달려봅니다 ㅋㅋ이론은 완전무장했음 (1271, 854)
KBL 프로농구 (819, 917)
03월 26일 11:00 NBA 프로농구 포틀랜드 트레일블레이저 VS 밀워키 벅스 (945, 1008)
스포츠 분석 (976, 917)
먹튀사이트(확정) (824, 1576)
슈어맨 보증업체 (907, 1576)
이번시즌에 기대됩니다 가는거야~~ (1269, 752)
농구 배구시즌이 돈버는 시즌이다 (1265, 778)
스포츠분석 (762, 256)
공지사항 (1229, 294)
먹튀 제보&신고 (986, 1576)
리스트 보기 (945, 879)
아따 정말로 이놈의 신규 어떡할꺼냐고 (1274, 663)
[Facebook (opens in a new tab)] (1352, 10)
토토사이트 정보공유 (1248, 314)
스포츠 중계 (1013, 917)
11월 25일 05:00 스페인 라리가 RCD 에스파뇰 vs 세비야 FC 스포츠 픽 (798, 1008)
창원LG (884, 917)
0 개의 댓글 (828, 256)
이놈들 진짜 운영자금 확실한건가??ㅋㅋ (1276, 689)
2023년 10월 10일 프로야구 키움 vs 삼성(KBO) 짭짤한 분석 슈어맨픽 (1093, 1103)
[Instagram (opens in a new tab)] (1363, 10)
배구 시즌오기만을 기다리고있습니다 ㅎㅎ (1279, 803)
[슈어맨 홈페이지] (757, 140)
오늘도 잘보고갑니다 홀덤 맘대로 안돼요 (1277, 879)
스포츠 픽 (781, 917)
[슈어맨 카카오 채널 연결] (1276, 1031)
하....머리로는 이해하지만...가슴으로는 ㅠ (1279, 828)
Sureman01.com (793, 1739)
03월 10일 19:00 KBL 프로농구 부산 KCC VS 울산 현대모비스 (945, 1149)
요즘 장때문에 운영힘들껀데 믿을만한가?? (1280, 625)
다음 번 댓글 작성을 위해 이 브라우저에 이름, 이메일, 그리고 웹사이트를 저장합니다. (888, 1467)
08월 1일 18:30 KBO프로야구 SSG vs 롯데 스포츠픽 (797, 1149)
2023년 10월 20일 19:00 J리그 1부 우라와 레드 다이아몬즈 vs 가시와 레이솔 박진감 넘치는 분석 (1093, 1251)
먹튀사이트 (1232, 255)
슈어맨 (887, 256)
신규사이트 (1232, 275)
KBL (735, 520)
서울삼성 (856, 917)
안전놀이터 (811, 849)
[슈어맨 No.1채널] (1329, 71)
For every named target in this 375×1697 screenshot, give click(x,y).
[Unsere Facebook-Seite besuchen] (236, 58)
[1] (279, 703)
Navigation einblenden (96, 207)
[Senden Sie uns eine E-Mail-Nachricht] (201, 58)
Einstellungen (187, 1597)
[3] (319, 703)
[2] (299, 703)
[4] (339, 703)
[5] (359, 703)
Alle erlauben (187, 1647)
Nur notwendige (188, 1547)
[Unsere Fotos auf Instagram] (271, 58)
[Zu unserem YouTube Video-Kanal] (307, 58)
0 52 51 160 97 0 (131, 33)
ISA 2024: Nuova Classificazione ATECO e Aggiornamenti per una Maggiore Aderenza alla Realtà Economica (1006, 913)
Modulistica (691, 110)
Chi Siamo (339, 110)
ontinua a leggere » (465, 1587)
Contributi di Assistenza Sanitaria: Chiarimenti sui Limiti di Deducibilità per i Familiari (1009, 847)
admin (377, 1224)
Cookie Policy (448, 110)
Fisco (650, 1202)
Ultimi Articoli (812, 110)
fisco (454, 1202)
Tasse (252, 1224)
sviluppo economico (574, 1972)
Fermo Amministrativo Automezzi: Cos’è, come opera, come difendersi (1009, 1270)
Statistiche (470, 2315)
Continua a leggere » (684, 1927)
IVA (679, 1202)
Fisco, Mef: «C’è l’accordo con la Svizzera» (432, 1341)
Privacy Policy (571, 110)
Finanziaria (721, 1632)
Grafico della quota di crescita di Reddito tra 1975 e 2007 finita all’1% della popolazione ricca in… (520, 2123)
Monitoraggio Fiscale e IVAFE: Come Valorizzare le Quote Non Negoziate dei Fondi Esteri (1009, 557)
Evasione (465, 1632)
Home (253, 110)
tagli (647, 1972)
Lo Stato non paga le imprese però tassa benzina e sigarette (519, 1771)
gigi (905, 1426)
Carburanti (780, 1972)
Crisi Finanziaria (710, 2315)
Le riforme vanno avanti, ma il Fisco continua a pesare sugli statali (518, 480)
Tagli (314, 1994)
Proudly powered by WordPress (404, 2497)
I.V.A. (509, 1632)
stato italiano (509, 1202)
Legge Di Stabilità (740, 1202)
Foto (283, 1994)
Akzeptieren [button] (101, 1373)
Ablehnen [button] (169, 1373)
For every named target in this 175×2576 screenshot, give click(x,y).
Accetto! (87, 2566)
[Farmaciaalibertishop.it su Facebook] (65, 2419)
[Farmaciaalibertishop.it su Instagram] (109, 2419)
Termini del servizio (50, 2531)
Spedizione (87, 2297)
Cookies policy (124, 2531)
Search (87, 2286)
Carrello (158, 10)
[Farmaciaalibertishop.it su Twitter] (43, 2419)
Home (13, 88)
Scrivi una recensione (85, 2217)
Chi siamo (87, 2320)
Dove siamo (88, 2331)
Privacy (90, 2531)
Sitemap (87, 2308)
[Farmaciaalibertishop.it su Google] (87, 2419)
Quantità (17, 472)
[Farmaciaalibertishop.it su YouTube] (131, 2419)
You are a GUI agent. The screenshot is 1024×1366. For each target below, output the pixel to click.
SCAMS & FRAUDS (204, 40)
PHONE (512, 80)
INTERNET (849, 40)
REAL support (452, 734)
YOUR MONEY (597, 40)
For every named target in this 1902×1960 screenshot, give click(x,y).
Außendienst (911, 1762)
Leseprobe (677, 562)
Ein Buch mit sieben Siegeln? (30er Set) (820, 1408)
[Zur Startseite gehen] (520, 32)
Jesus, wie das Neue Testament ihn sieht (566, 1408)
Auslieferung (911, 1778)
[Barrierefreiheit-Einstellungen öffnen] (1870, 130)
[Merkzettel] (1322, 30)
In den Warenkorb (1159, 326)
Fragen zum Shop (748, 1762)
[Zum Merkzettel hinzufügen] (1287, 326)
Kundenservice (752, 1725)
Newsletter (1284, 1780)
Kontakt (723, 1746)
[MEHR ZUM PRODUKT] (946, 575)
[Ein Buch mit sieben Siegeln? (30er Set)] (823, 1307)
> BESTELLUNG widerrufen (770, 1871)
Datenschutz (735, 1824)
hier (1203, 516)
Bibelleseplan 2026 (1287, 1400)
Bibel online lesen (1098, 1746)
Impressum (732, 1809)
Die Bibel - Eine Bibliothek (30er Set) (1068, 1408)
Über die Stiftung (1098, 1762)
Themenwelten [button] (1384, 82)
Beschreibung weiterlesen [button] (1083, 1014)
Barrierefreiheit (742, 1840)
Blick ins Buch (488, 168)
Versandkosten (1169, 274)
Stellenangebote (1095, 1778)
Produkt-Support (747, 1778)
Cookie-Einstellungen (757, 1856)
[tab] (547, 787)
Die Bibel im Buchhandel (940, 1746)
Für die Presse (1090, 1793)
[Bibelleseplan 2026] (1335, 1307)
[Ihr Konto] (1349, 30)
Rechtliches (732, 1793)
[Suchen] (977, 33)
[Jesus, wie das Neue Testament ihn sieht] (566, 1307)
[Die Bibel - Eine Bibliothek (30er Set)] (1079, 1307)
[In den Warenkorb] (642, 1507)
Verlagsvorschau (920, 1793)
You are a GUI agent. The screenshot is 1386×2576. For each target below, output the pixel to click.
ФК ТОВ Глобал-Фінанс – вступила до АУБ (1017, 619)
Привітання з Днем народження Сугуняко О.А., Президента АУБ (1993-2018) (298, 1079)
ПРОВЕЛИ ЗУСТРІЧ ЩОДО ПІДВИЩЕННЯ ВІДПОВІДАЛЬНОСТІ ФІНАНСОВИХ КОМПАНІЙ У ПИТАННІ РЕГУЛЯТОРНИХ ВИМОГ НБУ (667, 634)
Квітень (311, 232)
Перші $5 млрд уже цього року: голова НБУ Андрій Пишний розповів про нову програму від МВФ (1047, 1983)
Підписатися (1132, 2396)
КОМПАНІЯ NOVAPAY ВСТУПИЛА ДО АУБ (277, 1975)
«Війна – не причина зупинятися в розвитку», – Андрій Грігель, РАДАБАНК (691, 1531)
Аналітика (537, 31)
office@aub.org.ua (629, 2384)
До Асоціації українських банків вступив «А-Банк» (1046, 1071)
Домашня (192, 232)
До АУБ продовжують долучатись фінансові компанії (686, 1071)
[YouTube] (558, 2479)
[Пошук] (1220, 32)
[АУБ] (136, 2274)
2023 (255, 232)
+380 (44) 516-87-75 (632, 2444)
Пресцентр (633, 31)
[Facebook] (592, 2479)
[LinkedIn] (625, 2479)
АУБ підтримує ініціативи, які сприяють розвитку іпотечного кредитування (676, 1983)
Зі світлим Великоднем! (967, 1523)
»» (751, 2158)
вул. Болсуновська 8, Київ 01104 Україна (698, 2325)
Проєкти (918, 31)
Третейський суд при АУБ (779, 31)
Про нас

══════════════════════════════

**Task instructions:**
Print again the lines of the entries above that fall between the line holding "[Farmaciaalibertishop.it su YouTube]" and the line holding "For every named target in this 1902×1960", inclusive, exactly as they stand.

**Answer space:**
[Farmaciaalibertishop.it su YouTube] (131, 2419)
You are a GUI agent. The screenshot is 1024×1366. For each target below, output the pixel to click.
SCAMS & FRAUDS (204, 40)
PHONE (512, 80)
INTERNET (849, 40)
REAL support (452, 734)
YOUR MONEY (597, 40)
For every named target in this 1902×1960 screenshot, give click(x,y).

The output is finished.